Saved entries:

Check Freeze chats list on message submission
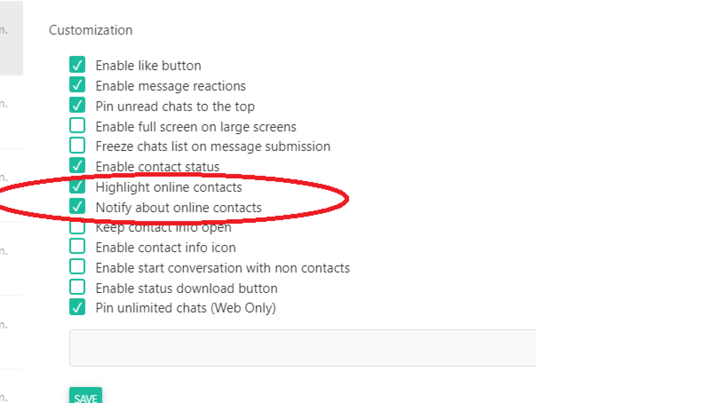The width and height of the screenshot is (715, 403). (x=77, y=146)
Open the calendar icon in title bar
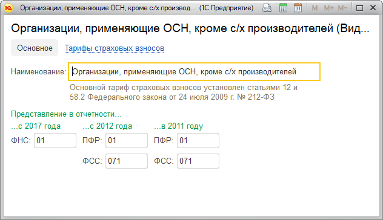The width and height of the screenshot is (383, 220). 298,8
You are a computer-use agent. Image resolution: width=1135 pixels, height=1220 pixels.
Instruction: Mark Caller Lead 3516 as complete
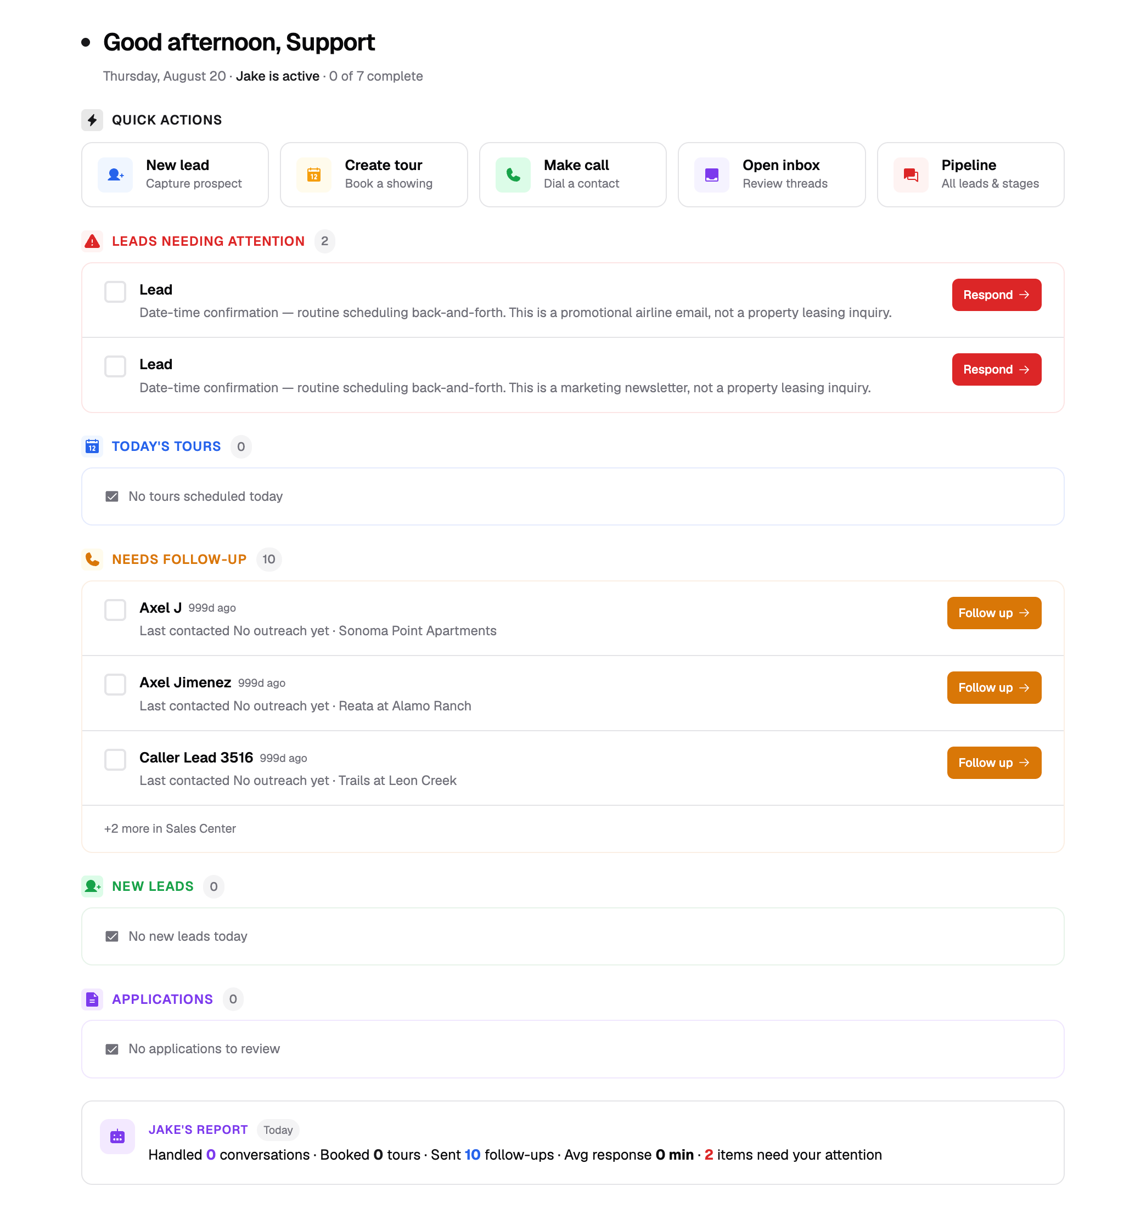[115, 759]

:: Problem statement ::
The copy should begin at the line containing "You are a computer-use" and end at the last line of the data above; please restate those lines word for word without the pictures.

:: Solution to this exercise ::
You are a computer-use agent. Image resolution: width=1135 pixels, height=1220 pixels.
Instruction: Mark Caller Lead 3516 as complete
[115, 759]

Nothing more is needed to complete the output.